Zix Policy Definitions

• The purpose of this report is to identify email messages that were sent via policy action through the Zix secure message portal.

• This report specifically identifies sensitive email sent without #phi# or #secure# in the subject line.

• Use the "policyNames" column to determine how the email was sent.

• Email sent to phone-number@fax.phtech.com can be ignored.

• NOTE: Failure to include #phi# or #secure# is identified when the "policyNames" column does not include "#phi# Keyword Policy" or "#secure# Keyword Policy".  "Default Policy" can be ignored.

Default Policy: For all outgoing mail where the end user selects the Send button. This policy ensures that setting up your ZixGateway will not interrupt the regular mail flow. ZixCorp’s Encrypt if You Can is invoked if an email is sent using the Plaintext delivery method and this policy.

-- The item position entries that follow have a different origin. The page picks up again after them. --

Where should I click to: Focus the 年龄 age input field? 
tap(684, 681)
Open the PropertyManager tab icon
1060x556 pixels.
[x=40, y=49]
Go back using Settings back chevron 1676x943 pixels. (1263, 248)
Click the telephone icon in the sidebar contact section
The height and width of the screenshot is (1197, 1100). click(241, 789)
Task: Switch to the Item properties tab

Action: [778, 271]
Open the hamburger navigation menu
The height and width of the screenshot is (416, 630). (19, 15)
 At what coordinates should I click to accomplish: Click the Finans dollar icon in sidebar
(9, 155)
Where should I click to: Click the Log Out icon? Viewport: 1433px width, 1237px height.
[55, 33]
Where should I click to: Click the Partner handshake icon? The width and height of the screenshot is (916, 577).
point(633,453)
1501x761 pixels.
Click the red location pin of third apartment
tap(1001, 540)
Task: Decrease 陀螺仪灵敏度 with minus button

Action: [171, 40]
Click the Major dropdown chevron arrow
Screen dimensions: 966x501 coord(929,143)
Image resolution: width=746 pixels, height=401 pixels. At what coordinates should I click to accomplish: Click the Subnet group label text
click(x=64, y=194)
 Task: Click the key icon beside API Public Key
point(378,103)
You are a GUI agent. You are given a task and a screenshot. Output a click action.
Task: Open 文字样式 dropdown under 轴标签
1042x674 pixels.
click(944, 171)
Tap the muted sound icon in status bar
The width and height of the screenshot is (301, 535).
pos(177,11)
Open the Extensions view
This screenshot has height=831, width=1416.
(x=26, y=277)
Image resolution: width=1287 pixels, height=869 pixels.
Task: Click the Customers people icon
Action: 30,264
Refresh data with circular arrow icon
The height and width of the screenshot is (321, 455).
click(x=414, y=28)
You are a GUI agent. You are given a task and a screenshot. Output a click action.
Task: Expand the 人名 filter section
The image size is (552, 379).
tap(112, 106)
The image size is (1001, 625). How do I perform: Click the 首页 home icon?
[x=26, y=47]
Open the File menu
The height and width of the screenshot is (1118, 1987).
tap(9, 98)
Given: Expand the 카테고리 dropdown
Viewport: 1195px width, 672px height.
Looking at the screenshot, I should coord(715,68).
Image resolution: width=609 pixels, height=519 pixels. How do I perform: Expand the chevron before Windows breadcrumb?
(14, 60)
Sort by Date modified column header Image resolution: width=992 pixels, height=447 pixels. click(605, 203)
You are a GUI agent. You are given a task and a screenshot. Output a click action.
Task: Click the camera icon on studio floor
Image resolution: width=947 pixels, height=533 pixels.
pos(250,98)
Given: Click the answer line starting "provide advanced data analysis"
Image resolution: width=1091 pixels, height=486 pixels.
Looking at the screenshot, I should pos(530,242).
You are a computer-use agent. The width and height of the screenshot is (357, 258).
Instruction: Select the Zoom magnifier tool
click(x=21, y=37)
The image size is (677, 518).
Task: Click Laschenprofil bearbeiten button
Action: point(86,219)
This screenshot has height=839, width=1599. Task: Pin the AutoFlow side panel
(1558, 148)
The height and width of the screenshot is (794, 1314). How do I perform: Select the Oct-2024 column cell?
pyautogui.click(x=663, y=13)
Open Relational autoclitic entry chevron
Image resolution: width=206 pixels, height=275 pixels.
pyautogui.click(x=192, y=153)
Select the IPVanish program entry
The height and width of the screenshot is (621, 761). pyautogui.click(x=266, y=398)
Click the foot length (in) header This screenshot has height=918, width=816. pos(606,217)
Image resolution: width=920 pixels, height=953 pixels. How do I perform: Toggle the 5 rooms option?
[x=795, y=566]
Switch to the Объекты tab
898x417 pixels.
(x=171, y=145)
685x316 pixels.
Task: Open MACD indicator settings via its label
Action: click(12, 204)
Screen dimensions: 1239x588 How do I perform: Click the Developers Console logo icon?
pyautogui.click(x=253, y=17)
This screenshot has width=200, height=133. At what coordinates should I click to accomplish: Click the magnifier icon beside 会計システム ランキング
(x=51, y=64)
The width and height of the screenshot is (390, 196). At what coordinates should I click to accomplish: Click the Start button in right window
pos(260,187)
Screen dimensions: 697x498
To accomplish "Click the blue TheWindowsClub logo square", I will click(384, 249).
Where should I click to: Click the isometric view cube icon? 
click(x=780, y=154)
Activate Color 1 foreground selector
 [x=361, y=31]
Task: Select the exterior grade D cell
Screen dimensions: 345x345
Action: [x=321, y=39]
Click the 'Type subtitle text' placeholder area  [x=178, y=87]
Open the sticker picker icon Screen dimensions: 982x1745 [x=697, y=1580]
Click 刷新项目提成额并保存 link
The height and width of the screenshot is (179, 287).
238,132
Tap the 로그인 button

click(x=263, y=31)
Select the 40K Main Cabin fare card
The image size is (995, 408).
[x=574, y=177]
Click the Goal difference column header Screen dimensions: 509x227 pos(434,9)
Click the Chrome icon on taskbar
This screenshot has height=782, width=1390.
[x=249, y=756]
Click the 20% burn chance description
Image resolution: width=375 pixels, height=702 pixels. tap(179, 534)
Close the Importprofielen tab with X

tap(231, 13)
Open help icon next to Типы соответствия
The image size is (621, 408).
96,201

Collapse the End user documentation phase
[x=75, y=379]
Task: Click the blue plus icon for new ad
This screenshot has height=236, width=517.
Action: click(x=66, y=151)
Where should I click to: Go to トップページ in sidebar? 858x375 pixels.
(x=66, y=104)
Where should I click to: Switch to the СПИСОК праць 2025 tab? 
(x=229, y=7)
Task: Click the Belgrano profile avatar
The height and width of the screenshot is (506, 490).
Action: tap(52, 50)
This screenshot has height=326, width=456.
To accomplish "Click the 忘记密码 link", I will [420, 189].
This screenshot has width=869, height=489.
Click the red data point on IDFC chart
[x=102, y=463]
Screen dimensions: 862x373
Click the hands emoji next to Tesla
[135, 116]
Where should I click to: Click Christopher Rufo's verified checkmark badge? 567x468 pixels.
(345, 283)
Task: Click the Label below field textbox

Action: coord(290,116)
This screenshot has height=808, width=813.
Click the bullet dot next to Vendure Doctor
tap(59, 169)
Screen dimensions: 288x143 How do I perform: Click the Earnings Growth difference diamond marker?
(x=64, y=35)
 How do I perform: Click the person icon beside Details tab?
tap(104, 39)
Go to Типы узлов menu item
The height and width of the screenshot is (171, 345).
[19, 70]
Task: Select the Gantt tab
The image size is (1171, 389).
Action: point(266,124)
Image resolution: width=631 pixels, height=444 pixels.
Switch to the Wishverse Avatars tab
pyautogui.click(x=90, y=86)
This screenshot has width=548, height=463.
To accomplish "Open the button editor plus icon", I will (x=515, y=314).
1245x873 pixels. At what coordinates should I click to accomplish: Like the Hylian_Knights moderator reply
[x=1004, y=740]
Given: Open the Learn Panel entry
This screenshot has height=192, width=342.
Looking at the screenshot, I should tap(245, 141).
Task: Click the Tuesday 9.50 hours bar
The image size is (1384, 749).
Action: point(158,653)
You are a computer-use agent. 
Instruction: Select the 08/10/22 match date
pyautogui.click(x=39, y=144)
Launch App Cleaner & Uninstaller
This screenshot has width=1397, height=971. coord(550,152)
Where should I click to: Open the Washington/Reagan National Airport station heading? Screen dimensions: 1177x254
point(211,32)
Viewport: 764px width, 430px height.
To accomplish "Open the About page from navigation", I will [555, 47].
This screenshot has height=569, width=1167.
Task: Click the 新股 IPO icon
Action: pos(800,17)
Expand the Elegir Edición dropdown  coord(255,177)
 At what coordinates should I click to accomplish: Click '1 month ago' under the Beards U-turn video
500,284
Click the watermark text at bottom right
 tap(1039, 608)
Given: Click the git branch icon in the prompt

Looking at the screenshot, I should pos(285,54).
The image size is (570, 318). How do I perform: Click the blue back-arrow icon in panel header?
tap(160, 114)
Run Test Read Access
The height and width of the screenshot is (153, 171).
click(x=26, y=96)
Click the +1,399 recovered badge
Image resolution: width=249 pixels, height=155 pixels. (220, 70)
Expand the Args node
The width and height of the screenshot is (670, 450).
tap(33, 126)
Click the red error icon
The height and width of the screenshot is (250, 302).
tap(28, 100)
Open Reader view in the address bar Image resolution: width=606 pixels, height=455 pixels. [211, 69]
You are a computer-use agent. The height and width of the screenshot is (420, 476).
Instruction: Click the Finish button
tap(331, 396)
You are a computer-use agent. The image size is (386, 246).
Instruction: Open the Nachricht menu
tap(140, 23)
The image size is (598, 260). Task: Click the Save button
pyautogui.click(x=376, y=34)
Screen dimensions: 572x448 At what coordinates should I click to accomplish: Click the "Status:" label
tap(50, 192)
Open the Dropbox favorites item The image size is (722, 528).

HIPAA Encrypt: The HIPAA Encryption Policy is an Encryption policy that encrypts all outgoing email messages when the message contains Personal Health Violations in any combination of the subject, body or attachments.

Medicare Encrypt: Medicare Beneficiary Identifier lexicon which scans for the new Medicare Beneficiary Identifier format.

SSN Encrypt: This policy is triggered when a social security number is identified in the outgoing email message.

#phi# Keyword Policy: This policy is triggered when a PH TECH employee sends an email with #phi# in the subject line.

#secure# Keyword Policy: This policy is triggered when a users adds #secure# to the email subject.

GoogleDLP Keyword Policy: Outbound email from Gmail is first analyzed by Gmail DLP. If sensitive content is found, [GoogleDLP] is appended to the email subject and then passed to Zix for delivery via the PH TECH secure message portal.